1つはソーラーパネルの原材料であるポリシリコンの購入について以前に結んだ契約の中に転売が禁止されているものがあるため、将来使用する見込みがなくなった場合に回収が困難になるというもの。当時の契約残高は約283億円だ。もう1つは堺工場で太陽電池を生産するために必要な電気などの供給についての複数サプライヤーとの長期契約でも、当時の未経過残高が合計で約396億円(残年数は1.75年~13.25年で、いずれも中途解約は不可能)となっていた。

戴社長は「今までの契約を尊重しますが、見直しの余地を見つけて交渉して改善していきたい。購買契約や、ポリシリコン、事業所の建築物の契約などもそうです」と語った。

「ワンシャープ」と「Be Original.」で信頼回復を目指す

決算発表会の中では、すべての事業部や社員が一致団結して成長軌道への転換を目指す「ワンシャープ」と、創業精神である「誠意と創意」を追求する「Be Original.」が掲げられた。

今後再建するために「今の事業を全部しっかりやっていきたい」と語りつつも、カギとなるのは「IoT(もののインターネット)」だと戴社長は強調した。

「IoTは、今シャープが持っている白物テレビやソーラーパネル、ディスプレイ、センサーなどのデバイスやソフトウエアなど全部をつなげることができます。だからIoTがワンシャープを一番達成できる技術だと思います」

IoTでさまざまな機器やサービスがつながれば、スマートハウスやスマートオフィス、スマートファクトリー、さらにはスマートコミュニティー、スマートシティーへと広がっていく。

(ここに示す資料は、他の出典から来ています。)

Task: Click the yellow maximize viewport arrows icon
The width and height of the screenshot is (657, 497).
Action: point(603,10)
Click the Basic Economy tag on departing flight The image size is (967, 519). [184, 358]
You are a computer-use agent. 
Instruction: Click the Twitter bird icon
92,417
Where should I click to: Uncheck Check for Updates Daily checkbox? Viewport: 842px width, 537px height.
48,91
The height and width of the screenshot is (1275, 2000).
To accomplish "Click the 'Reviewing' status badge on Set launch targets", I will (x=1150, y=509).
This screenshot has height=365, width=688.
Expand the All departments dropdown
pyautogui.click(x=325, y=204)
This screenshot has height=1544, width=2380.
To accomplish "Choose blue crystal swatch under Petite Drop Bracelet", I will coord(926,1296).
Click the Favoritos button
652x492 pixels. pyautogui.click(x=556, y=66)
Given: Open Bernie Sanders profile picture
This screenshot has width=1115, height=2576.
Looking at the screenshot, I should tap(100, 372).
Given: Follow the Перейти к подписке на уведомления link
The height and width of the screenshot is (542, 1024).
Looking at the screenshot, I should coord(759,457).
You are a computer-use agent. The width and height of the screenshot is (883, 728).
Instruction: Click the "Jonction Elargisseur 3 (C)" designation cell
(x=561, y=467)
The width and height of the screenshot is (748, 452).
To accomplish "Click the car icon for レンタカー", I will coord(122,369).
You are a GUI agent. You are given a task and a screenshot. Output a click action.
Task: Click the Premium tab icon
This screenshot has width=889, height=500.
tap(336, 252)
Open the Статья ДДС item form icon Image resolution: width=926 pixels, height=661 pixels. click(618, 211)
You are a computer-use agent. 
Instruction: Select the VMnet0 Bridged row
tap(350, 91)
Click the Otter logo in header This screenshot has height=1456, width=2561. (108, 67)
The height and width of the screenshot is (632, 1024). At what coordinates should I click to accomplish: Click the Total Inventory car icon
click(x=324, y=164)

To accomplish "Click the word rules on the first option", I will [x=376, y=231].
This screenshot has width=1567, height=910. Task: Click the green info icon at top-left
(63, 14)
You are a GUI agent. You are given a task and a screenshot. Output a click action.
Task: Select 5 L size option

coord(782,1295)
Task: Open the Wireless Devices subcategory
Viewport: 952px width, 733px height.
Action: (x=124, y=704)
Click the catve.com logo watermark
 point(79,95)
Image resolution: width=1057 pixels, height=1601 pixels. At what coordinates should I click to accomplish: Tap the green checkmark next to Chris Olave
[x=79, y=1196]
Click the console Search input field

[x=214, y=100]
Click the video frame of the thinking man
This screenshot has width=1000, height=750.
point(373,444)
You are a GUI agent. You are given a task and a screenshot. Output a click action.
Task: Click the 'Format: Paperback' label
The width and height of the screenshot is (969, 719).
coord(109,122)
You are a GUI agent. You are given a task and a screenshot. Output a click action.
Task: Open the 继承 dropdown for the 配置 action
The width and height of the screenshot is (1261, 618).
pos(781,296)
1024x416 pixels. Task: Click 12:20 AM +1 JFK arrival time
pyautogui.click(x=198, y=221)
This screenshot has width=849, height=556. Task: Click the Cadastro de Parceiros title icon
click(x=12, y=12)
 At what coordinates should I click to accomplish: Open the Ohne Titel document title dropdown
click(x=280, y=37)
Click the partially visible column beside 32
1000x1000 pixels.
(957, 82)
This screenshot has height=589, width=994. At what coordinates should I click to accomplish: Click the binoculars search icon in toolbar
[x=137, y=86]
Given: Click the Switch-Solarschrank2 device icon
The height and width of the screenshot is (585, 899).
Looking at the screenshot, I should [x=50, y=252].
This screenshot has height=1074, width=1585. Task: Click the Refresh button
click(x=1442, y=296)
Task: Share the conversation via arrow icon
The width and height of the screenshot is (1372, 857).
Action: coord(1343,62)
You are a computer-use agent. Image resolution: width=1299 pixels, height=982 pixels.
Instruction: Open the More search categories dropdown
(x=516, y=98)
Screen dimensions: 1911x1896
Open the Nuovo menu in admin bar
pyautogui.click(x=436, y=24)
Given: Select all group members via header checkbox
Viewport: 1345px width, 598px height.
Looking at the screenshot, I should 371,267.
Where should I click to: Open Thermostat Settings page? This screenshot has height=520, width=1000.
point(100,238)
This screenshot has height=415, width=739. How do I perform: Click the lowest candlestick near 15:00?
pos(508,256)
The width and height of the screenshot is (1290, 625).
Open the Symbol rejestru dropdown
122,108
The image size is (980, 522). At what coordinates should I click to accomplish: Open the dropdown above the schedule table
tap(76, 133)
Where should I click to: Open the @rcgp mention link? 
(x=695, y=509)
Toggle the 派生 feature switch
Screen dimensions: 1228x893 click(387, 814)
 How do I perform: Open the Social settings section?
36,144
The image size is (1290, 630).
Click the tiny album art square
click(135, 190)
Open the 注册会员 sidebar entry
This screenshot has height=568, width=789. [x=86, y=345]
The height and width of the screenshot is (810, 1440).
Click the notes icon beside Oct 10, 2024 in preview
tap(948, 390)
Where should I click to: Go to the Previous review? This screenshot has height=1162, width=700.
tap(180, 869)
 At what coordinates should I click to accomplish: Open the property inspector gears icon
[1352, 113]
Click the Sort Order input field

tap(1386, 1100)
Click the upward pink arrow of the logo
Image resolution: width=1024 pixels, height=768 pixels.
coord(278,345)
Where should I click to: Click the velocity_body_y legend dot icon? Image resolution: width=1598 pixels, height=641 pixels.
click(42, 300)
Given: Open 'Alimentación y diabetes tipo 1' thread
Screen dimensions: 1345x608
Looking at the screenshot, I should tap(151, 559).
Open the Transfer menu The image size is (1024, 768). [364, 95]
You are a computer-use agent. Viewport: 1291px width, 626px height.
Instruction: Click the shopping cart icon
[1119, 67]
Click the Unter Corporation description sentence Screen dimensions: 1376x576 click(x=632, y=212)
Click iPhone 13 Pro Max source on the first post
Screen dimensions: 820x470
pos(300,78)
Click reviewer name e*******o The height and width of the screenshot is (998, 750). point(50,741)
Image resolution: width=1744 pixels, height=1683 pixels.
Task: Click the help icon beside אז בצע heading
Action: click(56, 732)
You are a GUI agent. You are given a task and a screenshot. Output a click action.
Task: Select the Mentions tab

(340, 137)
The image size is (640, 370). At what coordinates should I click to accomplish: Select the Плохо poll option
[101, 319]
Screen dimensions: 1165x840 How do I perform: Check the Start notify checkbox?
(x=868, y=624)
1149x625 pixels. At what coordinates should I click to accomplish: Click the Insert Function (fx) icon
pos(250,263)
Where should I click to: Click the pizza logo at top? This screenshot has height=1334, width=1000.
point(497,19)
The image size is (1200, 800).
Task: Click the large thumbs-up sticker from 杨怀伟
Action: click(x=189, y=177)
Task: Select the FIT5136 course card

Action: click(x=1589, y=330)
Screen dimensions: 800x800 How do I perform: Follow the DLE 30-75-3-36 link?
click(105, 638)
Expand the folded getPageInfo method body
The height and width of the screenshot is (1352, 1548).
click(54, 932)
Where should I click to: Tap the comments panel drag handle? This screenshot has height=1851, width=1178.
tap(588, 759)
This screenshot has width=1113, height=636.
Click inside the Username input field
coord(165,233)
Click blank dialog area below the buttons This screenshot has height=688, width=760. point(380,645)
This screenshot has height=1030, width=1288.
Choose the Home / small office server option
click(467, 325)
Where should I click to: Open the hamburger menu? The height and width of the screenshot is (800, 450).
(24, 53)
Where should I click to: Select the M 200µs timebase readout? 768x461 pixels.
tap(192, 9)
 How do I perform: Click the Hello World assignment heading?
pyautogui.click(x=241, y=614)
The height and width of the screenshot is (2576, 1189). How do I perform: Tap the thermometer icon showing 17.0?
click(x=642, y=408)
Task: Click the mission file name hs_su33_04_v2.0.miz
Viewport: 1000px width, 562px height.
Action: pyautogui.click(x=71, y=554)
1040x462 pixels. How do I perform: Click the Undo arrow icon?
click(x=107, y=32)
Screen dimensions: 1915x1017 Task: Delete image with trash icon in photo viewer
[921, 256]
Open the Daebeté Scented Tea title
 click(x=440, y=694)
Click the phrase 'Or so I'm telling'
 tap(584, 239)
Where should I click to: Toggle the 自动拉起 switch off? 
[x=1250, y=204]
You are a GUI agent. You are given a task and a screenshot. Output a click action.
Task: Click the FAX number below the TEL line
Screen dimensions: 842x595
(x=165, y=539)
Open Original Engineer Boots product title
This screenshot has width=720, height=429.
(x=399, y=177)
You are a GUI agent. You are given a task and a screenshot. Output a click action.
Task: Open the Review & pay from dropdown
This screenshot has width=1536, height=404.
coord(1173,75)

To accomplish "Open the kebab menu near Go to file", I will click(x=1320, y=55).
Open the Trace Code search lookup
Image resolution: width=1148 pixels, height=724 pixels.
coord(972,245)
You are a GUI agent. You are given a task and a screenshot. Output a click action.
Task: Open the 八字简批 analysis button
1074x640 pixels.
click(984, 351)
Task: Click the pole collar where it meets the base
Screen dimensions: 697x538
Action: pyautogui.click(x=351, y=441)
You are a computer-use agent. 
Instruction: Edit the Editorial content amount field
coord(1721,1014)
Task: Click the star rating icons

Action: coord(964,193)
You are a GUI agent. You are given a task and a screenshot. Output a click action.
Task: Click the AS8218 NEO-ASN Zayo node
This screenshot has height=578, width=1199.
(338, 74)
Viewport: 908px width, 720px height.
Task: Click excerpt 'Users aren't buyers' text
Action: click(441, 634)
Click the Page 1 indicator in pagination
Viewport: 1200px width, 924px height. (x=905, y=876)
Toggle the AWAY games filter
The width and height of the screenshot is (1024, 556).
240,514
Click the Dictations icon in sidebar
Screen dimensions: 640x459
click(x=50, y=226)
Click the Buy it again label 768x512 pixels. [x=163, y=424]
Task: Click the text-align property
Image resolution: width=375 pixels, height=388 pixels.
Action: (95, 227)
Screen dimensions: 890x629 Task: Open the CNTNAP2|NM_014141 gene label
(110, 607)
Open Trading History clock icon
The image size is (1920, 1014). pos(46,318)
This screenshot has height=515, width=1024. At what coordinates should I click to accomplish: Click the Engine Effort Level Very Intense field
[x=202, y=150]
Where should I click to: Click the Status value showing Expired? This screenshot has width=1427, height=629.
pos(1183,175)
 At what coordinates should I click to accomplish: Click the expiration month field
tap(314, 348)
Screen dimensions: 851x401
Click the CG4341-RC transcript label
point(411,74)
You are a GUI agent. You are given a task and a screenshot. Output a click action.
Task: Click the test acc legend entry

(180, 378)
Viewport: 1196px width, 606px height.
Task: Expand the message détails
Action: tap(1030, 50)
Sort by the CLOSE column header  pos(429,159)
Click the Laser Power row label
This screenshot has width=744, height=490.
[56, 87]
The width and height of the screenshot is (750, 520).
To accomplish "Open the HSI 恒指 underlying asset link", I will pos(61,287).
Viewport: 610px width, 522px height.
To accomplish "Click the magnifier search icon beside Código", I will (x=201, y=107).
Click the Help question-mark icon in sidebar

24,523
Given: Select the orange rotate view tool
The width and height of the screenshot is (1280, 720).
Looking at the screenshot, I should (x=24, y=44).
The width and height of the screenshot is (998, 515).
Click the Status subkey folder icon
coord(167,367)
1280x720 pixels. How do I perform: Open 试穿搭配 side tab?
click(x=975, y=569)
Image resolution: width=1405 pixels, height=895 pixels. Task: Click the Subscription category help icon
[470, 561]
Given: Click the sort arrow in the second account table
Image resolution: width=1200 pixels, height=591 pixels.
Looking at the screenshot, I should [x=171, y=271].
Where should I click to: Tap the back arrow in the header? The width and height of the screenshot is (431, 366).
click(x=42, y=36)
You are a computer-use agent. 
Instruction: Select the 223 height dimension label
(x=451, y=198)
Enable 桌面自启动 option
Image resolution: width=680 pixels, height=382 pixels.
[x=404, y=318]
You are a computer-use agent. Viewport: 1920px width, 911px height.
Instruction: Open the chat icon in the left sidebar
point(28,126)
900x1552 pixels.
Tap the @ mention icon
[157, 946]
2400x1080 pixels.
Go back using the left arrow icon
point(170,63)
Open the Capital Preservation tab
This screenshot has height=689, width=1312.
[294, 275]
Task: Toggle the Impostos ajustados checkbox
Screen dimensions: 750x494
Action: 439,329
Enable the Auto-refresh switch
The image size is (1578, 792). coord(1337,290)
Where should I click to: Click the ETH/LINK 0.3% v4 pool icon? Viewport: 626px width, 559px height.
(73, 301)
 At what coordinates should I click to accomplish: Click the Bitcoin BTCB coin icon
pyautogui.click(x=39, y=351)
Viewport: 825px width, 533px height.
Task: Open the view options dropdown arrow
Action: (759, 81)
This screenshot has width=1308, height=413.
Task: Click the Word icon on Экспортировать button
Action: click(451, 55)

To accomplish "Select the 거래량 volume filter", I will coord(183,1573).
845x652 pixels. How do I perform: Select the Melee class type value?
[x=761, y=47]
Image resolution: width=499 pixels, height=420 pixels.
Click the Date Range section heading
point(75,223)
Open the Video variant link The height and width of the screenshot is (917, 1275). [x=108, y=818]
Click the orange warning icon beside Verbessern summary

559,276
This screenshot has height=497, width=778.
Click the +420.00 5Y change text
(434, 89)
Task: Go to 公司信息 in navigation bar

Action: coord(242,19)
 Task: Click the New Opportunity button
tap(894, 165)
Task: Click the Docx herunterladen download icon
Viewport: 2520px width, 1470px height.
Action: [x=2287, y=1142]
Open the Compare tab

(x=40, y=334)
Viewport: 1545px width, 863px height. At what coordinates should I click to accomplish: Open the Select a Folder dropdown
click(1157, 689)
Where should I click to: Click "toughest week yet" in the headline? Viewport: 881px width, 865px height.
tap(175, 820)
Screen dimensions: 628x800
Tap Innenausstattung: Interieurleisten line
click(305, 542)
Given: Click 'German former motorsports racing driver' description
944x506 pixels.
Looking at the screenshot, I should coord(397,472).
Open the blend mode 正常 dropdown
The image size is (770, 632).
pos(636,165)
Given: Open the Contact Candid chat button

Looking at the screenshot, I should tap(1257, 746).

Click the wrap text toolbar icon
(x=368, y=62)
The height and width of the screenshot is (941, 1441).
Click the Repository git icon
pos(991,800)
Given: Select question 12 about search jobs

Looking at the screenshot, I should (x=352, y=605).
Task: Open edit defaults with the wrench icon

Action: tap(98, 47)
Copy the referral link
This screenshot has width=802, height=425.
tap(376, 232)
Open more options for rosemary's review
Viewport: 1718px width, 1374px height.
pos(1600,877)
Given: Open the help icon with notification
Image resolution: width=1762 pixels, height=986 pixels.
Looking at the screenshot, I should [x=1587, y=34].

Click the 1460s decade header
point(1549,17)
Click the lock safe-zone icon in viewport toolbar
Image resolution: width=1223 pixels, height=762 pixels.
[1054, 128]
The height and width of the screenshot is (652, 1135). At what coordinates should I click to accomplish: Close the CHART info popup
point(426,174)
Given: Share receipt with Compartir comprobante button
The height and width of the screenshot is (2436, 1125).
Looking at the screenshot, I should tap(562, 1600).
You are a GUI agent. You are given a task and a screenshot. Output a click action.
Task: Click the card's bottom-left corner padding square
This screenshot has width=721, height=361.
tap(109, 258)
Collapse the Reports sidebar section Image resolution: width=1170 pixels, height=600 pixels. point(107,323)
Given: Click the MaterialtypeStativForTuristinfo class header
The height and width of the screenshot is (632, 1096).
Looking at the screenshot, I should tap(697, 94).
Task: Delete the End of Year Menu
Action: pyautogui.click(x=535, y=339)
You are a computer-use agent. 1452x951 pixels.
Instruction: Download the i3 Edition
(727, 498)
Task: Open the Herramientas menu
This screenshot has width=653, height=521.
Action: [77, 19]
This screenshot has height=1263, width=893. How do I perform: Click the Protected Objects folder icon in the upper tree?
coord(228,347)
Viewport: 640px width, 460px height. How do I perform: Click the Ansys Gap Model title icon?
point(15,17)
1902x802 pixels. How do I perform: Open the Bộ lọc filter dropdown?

「ここも鴻海と協業できるところですので、シャープにとって一番強いところかもしれません。日本のP社(パナソニック)もスマートコミュニティーを手がけていますが、なぜかシャープはできません。まずは近いところの(足下の)商品、事業をがんばってほしいと思っています」(戴社長)

経営破たんによって生じたシャープのイメージや信頼の低下は計り知れない。粉飾決算によって白物家電事業を中国のマイディアグループ(美的集団)売却した東芝の白物家電なども同様だ。ある家電量販店の副店長は「シャープや東芝が外資傘下に入ったことで、お客様にも敬遠される動きがあります」と語る。筆者としては実態とはかけ離れたイメージだと考えるが、一般消費者が持つ印象としては理解できる部分もある。

かつて、1990年代から「目の付けどころが、シャープでしょ。」というキーワードを掲げていたシャープ。プラズマクラスターブランドのほか、いち早く「健康調理」をうたったヘルシオブランドなど、家電製品の分野では着実にプレゼンスを上げてブランド力を向上してきた。コミュニケーションロボットの「RoBoHoN」や、東南アジアで開発を進めた「蚊取空清」など、シャープならではの“とがった”製品作りは最近でも進められている。

戴社長は出身である鴻海の役員を辞任する考えを示しており、不退転の決意でシャープの再生に臨む。「創業者の誠意と創意。真似される商品を作りましょう。そして昔の栄光を回復するような、シャープにしていきたいと思っています」という戴社長の言葉に期待したい。